Items from a data source
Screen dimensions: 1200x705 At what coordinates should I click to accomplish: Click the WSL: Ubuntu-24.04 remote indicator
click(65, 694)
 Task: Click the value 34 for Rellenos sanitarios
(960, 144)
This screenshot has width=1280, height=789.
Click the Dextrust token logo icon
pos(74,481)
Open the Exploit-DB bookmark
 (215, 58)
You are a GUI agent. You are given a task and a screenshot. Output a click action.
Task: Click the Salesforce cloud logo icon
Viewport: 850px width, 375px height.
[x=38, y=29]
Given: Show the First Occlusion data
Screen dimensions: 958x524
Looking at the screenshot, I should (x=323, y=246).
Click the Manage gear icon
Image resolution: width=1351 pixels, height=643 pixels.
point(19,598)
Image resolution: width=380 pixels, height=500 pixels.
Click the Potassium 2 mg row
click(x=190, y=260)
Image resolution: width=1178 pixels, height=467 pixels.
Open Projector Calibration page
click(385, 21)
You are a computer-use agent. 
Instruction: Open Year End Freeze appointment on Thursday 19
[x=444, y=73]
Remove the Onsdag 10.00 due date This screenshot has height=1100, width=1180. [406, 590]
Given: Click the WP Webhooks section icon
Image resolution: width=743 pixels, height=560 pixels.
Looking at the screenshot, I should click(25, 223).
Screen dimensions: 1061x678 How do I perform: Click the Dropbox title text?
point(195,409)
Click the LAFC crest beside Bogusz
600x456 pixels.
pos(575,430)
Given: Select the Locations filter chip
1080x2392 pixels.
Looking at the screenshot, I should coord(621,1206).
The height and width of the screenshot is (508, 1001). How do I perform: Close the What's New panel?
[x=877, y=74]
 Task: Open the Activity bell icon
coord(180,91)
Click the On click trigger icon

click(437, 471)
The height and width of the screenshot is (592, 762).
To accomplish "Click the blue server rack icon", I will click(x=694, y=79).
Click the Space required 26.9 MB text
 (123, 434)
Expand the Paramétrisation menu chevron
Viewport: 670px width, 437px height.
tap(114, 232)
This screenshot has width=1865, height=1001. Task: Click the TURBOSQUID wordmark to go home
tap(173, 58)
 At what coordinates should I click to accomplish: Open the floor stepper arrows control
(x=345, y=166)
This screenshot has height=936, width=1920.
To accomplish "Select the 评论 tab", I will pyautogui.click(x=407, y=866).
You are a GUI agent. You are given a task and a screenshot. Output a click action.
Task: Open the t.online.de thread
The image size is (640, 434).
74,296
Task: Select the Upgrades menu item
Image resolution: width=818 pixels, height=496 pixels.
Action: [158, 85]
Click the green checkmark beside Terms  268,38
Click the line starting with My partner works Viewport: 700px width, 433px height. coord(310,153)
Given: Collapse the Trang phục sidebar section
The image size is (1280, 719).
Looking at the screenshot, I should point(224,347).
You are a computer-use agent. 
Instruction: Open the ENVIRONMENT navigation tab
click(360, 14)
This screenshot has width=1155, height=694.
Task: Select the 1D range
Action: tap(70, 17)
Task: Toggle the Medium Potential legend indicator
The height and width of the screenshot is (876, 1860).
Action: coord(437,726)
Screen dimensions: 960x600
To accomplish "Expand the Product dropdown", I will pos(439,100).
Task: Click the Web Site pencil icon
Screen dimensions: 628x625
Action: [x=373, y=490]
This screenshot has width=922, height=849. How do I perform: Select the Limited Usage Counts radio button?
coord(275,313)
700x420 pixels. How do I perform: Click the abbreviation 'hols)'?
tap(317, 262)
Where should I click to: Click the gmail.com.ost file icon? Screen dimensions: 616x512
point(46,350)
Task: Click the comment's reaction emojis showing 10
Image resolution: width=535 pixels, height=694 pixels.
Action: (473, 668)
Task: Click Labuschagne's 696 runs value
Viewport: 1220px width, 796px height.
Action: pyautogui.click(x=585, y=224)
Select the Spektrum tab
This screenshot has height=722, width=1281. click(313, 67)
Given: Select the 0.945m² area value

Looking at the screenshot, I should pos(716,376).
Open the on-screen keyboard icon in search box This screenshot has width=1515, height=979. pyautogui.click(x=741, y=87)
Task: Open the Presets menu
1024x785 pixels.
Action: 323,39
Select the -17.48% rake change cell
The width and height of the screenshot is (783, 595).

> **Instructions for the task**
Say how many lines of the entries above include the word "will", giving the number alone.

> **Solution to the problem**
3